Why Does It Take So Long to Upgrade Network Devices?

One of my readers sent me a question about his favorite annoyance:

During my long practice, I’ve never seen an Enterprise successfully managing the network device software upgrade/patching cycles. It seems like nothing changed in the last 20 years - despite technical progress, in still takes years (not months) to refresh software in your network.

There are two aspects to this:

  • Why does it take so long to validate a new software release, and why are they still monolithic blobs, and why are they always full of fresh bugs? Let’s postpone this one for another blog post ;), in the meantime read this blog post by Tom Hollingsworth (in particular the I Feel the Need for Speed section).
  • Why does it take so long to roll out new software?

The second aspect is entirely our fault. We were so keen on being CLI heroes that we ignored what was happening around us. The leading $vendor having ancient software that can barely spell API and never got configuration commit capability didn’t help either – the code base for their enterprise routing platform is almost four decades old, and their switching platform got configure replace in 2017.

Data rows
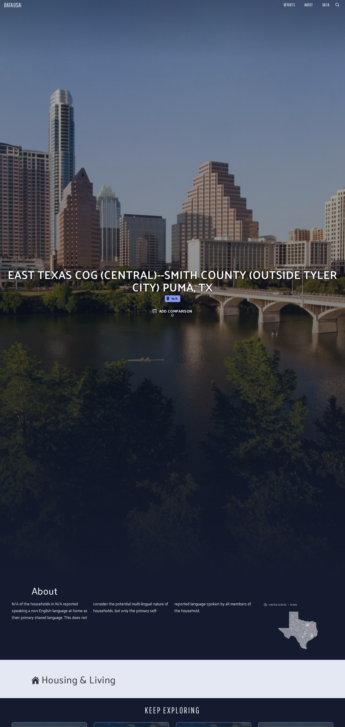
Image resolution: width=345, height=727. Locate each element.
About (308, 5)
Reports (289, 5)
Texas (293, 605)
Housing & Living (79, 679)
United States (278, 605)
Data (326, 5)
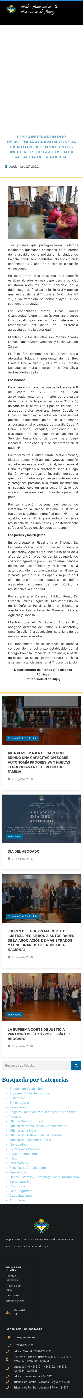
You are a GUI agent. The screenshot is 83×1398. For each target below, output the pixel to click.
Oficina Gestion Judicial (27, 1121)
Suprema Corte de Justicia (22, 738)
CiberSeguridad (21, 1191)
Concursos (17, 1186)
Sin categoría (19, 1102)
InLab (14, 1158)
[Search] (76, 1065)
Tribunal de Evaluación (26, 1089)
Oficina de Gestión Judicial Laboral (35, 1135)
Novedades (18, 1144)
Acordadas (17, 1200)
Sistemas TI (18, 1098)
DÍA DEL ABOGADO (24, 851)
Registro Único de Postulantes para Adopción (43, 1112)
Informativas (19, 1163)
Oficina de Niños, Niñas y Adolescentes (38, 1126)
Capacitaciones (21, 1195)
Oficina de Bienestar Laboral (30, 1140)
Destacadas (14, 836)
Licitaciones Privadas (25, 1149)
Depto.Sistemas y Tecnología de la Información (44, 1177)
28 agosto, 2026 (22, 779)
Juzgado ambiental (24, 1154)
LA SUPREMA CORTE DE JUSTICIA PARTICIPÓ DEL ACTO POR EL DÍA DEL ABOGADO (39, 1034)
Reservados (18, 1107)
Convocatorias (20, 1181)
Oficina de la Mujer (23, 1130)
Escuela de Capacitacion (28, 1168)
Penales (15, 1116)
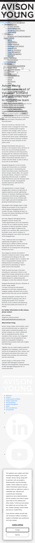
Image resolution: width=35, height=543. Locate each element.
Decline (17, 535)
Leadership (10, 11)
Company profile (12, 3)
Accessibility (10, 410)
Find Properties (10, 402)
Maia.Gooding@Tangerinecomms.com (13, 319)
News (7, 406)
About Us (6, 1)
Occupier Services (9, 15)
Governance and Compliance (16, 9)
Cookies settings (17, 525)
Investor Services (9, 38)
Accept (17, 530)
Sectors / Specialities (10, 58)
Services (6, 13)
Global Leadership (11, 401)
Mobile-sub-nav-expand (17, 1)
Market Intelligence (12, 404)
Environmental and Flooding (16, 66)
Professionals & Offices (13, 399)
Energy (9, 64)
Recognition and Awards (15, 5)
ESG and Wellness (13, 7)
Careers (8, 397)
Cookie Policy (18, 510)
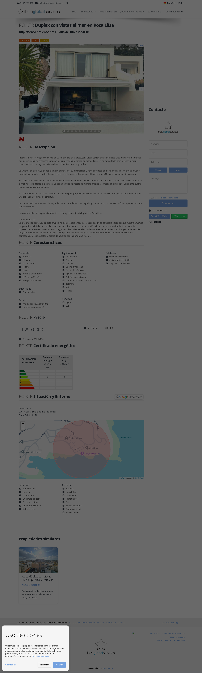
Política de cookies (40, 656)
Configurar (10, 665)
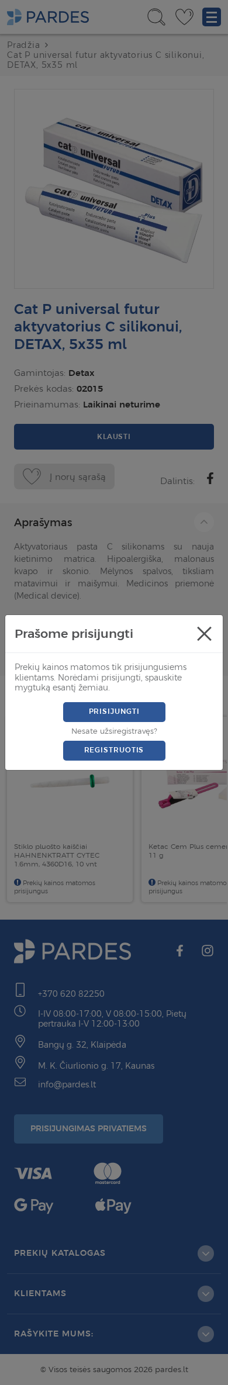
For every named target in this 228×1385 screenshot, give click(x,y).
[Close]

Requirements
Continue the blog post on why network device upgrades take so long, starting after its last sentence. The records play no part in what comes next.

Output for this task
Well, not everyone did the same mistake. I know people who roll out software upgrades with automated scripts (here are a few ideas to get you started). I’ve also heard of people who bricked hundreds of routers because of insufficient checks and lack of gradual rollout.

I know people who vote with their wallet and buy products that support automation. You can buy a router, a switch, a firewall, and (probably) a load balancer that had full support for automation for years if not decades from a major vendor for a reasonable price these days… but as long as everyone keeps buying what they’ve been buying for decades we won’t move anywhere. It’s like we would continue buying hierarchical databases like IBM IMS instead of using MySQL or whatever other variant of modern relational database (but wait… there are people talking about migrating mainframe applications to AWS).

Anyway, until we can automate our stuff, and prove that it works, we won’t move forward. Imagine bank tellers having to do transactions by typing SQL INSERT/UPDATE queries directly into production database that has no rollback/commit capability. I doubt they would move any faster than we do.

Unfortunately, most of networking engineers don’t even want to admit they have a problem. I never cease to be amazed at how disinterested some enterprise networking engineers are about network automation. Looks like they barely entered the denial phase of grief while everyone else is passing them by left and right.

If you’re not one of them, but simply don’t know where to start, check out ipSpace.net Network Automation webinars. If you’re focused more on solutions and architectures, go for the Building Network Automation Solutions course.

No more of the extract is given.